Rep. Dana Rohrabacher (R-Calif.) will lead a bipartisan delegation to Russia next week, in part to seek answers about why warnings about Boston Marathon bombing suspect Tamerlan Tsarnaev failed to capture the attention of U.S. authorities.

“As Chairman of the House Foreign Affairs Subcommittee on Europe, Eurasia and Emerging Threats, Mr. Rohrabacher is leading a delegation to Russia to learn more about what transpired surrounding the Boston bombing suspects,” Rohrabacher spokeswoman Tara Setmayer told The Hill in an email.

ADVERTISEMENT
Filling out the group are Reps. Michele Bachmann (R-Minn.), Steve King (R-Iowa), Steve Cohen (D-Tenn.), Paul Cook (R-Calif.), and Bill Keating (D-Mass.).

Setmayer said the group would also be looking to “foster a good working relationship with Russia in a post Cold War environment,” and would discuss U.S.-Russia cooperation on space programs.

“The Boston bombing is just one aspect of the trip, not the primary,” she said.

Tamerlan Tsarnaev and his younger brother Dzhokhar are suspected of detonating shrapnel-packed pressure cookers at the finish line of the Boston Marathon last month, killing three and wounding more than 200 others.

Tamerlan was killed in a gun fight with police after a harrowing chase that provoked a city-wide shutdown and door-to-door search in the Boston metropolitan area.

Dzohokhar Tsarnaev is in custody and awaiting trial.

Tamerlan Tsarnaev spent six months in Russia in 2012, and lawmakers and investigators have sought details about how he became radicalized.

Officials in Moscow flagged Tamerlan as a potential threat after his visit to a volatile region of Russia plagued by Islamic violence.

U.S. customs agents alerted a joint terrorist task force in the Boston-area upon his return to the U.S. from Russia. However, the Federal Bureau of Investigation didn’t follow up on the lead because it had already interviewed him before his trip and closed the case after determining he was not a threat.

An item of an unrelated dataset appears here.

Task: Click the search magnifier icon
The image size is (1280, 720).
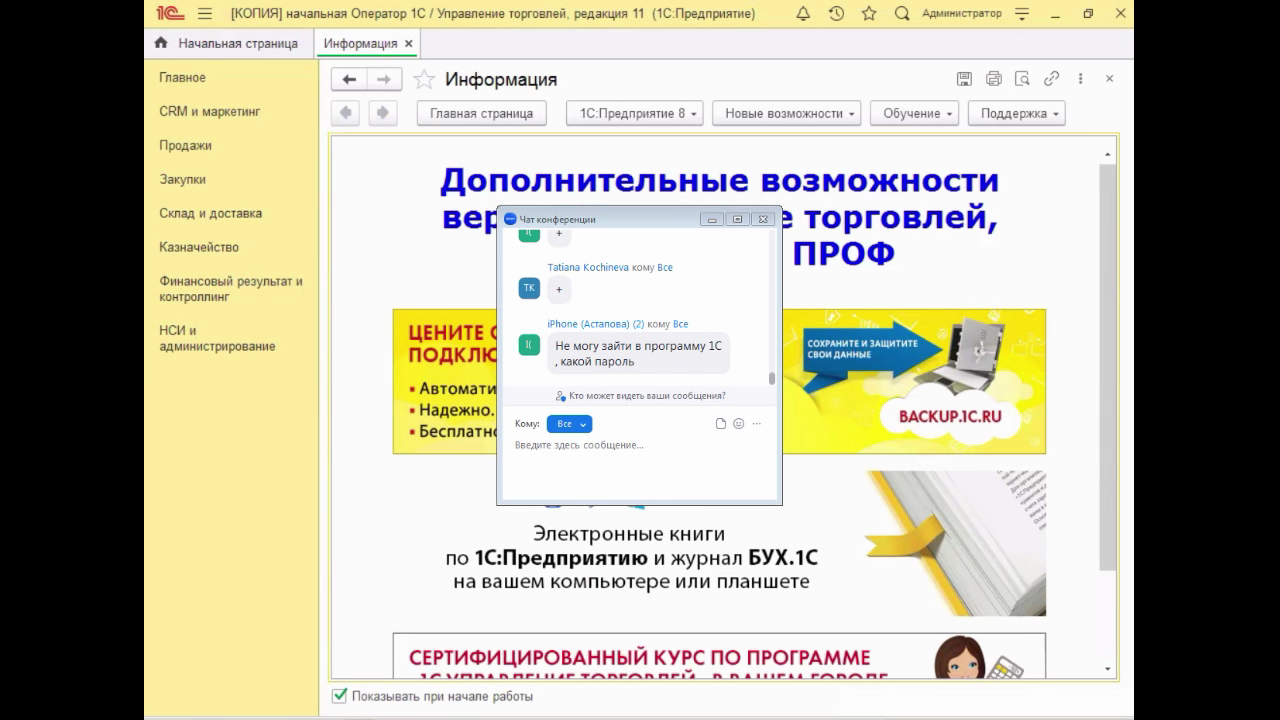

Last month, House Intelligence Committee Chairman Mike Rogers (R-Mich.) said the Russians were not cooperating with U.S. attempts to find out more about his time there.

Rogers defended U.S. intelligence agencies, saying that the Russian warnings didn’t adequately communicate the threat level, and that it is difficult to sort through tips from the Russian government because they frequently give incorrect information in an attempt to make life difficult for their political opponents.